Of Jack Germond, who died Wednesday, I have little to add. You knew him almost as well as I did. As opposed to some, he was totally who he appeared to be in his numerous television appearances, particularly his long, less-than-happy stint on “The McLaughlin Group.” He did that grudgingly, a labor of labor undertaken to supplement his income — and he never pretended otherwise.
I did the McLaughlin Group with Germond — I don’t know, four of five times. He came to the set naked, no notes, no index cards with ersatz ad libs already written down. He knew what he knew, and that was quite a lot. He was, to his very bones, a newspaper man. You can fake it on TV, but not before the typewriter. There, words, not appearances, count.
I was always “the kid” to Germond. He was older, of course, but that was not what made me the kid. The appellation had been pinned on me by Germond’s longtime partner, Jules Witcover, whom I had met when he worked for a time for The Post. (Witcover and I co-authored a book about the fall of Vice President Spiro Agnew.) But even before that, I had met Germond on the storied “bus.” I guess it was the McGovern campaign.

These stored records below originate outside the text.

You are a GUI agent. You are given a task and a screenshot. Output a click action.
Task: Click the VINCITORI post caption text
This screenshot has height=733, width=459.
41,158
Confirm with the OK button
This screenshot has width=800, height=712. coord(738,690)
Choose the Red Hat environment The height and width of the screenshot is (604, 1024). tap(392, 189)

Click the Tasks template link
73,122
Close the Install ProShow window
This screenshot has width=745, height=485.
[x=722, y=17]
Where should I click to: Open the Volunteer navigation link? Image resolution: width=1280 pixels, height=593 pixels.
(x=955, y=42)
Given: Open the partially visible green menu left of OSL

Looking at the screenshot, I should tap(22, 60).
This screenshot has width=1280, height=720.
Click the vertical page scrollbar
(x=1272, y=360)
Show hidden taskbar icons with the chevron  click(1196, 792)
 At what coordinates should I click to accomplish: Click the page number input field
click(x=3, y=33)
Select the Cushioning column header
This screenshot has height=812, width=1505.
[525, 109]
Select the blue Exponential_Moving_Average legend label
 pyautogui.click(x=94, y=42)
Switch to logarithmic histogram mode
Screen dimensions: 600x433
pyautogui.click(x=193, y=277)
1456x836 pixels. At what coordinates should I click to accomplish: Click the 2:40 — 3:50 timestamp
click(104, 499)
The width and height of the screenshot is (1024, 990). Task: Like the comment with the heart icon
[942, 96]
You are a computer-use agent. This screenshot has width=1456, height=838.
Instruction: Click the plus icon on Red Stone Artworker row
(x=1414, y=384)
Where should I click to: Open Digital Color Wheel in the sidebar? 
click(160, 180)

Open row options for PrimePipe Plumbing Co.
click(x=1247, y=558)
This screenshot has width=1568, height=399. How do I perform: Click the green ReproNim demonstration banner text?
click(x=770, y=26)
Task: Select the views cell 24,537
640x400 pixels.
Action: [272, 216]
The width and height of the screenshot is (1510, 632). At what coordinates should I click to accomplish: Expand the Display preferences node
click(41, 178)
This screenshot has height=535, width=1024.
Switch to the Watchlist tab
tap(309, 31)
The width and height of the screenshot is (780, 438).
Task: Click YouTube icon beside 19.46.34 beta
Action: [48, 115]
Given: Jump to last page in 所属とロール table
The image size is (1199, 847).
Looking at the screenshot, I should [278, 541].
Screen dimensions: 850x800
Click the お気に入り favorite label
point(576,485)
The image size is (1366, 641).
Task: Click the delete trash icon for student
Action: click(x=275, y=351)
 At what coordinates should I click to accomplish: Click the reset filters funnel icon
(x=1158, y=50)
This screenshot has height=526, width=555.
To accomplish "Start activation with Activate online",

By then, Germond was a legend. No one had read him — he then wrote for Gannett — but everyone knew of him. He commanded the bus, silently set rules of decorum. We were competitors, but we helped each other. We were not mean, we were not nasty, and we did not showboat. We were expected to do our work — to do our own work — and we looked down on many of the TV guys (but not the ones who had started in newspapers). Germond even had rules for settling meal bills.
The bus is gone now — gone as an amiable (mostly) men’s club where the candidate could, after hours, safely hoist a few. “The Boys on the Bus,” the title of Tim Crouse’s classic book, did not indulge in gotcha journalism. Among other reasons, Germond would not condone it.
I was never a regular on the bus. By 1976, I was writing a column, getting on and off the bus. For me, the bus was a terrifying place. It had cliques and rules and complex body language — who was in and who was out and what the press secretary actually meant by “background” or “off the record.” Some of the boys were not particularly friendly to the itinerant columnist, a big foot from the even bigger Washington Post. Germond was. Germond always was.
Germond had many colleagues and many of them will write something about him in the coming days. They will laud his reporting skills, his analytical talents, his total lack of pretention, his rules, his good humor and the wonderful stuff he did with the amazingly talented Witcover. I have only this to add: He was an awfully nice guy.